We'll be looking at NSPs and there may indeed be a way to enrich if we see those correlations for patients in the Phase 3 studies either by stratification or by explicit entry criteria. So that's going to be something we're looking very closely at. Again, if we're moving forward, we will see, that means we've seen a strong signal here and then all eyes will be on making that those Phase 3 studies as successful as possible.
And today's final question is a follow-up from Liisa Bayko and AMC Securities. Please go ahead.
Hi. Just like another quick question. I noticed in Nature had published an interesting article, looking at the correlation between cardiovascular risk and NTM infection. And I was just wondering if that's-- I mean that was news to me. Is that a wisely appreciated kind of fact and does that have any implications for your development and/or marketing strategy? Thank you.

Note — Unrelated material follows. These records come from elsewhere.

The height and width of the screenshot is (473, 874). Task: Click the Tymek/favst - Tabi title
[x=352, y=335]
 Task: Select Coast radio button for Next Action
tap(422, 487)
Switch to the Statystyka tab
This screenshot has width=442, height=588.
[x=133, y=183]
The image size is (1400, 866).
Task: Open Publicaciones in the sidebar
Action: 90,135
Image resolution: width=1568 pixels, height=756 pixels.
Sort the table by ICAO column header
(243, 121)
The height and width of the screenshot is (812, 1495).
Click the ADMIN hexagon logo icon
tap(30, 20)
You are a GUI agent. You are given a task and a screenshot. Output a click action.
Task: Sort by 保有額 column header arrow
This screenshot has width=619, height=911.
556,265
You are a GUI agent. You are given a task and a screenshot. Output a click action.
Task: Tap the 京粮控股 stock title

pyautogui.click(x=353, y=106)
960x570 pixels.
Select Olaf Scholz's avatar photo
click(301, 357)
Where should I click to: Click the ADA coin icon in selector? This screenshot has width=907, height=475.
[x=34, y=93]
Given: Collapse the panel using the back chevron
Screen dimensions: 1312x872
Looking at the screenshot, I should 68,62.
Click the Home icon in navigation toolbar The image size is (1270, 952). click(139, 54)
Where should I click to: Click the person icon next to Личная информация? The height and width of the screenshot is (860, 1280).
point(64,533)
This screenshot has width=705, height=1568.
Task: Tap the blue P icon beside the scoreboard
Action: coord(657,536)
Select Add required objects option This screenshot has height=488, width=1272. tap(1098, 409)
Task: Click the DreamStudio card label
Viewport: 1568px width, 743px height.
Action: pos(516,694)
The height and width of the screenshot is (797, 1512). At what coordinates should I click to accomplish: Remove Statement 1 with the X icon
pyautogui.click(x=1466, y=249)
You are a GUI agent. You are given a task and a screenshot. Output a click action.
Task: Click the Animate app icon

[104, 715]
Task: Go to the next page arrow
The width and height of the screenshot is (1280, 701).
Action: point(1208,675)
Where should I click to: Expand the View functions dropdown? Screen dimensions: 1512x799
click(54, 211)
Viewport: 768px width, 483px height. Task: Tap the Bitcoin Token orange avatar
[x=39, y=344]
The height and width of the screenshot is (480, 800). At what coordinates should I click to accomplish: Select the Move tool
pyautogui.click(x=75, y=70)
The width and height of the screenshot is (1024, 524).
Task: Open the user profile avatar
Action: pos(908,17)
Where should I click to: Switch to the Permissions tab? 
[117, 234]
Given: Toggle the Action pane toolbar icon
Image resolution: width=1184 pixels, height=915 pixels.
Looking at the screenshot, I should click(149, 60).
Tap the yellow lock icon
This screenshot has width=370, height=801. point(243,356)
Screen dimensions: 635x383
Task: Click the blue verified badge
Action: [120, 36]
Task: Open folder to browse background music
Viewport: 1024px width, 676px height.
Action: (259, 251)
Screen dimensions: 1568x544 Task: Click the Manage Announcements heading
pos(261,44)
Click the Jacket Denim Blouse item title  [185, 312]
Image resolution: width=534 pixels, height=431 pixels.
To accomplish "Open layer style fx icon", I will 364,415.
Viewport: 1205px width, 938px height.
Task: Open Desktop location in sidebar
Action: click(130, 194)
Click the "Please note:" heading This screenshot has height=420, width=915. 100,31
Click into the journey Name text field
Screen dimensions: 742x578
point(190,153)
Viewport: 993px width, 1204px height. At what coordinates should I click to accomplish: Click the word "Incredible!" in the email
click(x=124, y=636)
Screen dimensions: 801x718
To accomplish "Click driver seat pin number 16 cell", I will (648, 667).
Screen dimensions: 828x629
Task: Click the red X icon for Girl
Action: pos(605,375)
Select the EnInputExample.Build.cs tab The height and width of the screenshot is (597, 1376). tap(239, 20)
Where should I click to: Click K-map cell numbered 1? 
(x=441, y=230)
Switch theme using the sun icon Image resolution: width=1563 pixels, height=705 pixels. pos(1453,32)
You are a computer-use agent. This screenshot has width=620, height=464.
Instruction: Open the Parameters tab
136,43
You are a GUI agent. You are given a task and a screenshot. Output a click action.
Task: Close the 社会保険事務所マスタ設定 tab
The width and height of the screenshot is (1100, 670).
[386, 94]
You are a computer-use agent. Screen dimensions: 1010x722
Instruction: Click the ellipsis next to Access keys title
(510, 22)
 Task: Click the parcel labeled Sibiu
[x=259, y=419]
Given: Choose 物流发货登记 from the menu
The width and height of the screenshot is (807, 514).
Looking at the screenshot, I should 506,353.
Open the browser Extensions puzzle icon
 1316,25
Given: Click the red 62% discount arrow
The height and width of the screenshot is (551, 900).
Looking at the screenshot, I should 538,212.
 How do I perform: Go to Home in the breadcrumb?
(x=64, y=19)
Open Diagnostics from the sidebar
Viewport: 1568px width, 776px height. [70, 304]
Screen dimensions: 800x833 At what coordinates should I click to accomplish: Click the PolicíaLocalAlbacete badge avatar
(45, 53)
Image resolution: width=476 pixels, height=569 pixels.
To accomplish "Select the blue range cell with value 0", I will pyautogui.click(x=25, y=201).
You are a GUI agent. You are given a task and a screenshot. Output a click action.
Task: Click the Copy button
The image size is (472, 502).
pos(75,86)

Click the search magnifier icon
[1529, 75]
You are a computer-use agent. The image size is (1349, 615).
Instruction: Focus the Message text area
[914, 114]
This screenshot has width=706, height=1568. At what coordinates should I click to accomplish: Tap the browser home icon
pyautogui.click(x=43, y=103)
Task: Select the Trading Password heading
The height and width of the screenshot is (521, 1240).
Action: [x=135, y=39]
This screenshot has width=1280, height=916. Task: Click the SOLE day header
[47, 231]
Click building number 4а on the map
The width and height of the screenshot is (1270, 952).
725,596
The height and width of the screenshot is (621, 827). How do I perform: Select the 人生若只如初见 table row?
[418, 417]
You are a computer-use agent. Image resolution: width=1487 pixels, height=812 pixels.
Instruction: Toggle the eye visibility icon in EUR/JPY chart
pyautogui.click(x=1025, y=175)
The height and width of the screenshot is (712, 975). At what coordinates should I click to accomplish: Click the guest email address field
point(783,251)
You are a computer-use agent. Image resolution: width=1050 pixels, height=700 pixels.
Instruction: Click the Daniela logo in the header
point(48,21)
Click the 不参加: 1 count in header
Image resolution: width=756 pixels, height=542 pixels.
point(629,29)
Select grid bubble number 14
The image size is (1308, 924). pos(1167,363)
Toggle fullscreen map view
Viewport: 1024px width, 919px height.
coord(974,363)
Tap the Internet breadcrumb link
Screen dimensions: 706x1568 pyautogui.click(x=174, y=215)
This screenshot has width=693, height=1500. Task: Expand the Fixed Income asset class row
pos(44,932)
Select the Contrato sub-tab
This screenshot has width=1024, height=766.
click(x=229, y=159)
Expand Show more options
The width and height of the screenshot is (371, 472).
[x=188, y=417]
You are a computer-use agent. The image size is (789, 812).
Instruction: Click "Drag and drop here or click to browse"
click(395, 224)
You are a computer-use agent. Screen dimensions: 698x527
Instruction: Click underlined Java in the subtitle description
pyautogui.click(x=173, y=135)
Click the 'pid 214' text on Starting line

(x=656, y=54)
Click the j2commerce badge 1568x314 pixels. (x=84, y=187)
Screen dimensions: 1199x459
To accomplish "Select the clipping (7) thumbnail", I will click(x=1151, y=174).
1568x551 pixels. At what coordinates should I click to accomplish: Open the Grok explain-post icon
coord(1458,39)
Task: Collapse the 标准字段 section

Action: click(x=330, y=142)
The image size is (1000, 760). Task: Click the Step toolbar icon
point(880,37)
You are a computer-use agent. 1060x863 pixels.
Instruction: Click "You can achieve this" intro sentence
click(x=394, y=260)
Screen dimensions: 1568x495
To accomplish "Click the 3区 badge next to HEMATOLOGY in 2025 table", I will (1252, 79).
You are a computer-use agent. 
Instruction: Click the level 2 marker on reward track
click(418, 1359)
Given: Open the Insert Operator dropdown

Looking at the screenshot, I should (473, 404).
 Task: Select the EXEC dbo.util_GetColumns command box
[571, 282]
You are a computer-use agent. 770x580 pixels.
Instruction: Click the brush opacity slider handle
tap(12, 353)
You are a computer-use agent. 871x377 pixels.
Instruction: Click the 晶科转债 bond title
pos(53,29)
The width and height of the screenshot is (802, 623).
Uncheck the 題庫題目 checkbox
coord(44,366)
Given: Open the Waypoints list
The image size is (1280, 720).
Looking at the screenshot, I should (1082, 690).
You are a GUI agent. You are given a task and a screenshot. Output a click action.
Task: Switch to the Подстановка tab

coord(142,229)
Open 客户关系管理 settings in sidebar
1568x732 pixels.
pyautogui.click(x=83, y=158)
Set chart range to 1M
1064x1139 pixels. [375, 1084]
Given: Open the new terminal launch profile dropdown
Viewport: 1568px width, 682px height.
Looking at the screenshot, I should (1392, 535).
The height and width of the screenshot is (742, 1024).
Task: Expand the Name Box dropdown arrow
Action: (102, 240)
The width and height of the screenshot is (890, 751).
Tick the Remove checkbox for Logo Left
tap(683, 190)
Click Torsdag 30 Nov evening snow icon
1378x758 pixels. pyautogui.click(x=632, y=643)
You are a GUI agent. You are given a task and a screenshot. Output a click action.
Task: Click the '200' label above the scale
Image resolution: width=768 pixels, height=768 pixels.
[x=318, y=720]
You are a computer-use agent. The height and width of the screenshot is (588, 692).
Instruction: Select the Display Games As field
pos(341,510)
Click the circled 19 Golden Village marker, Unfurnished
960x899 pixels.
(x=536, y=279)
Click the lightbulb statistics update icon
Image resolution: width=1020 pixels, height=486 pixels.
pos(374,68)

So that's the Nature. Thanks for the question, Liisa. So that's a Nature article that was published. I think yesterday and it looked at the Korean National Health Care database and showed a correlation between patients with NTM and higher rates of MI, Myocardial Infarction and coronary disease, I can't remember what the specifics were, but there were a number of different correlations between higher rates of mortality and patients who had NTM.
And so that's quite an interesting study. It's hot off the press and certainly something we're going to be taking a closer look at. One of the advantages of places like Korea, which are really thought leaders in research and NTM, is that they have national database that they can look at and cross examined. So this is news and obviously the fact that Nature published it tells me that it's got some real credibility. So another interesting correlate between the presence of NTM and negative sequelae relating to increased levels of mortality.
End of Q&A
And, ladies and gentlemen, this concludes the question-and-answer session. I'd like to turn the conference back over to Will Lewis for any closing remarks.
I want to thank everyone for dialing in today. At the conclusion of another strong quarter for Insmed. Appreciate all the questions and we look forward to seeing you at upcoming conferences in the coming months.
Thank you, sir. Today's conference has now concluded. And we thank you all for attending today's presentation. You may now disconnect your lines. And have a wonderful day.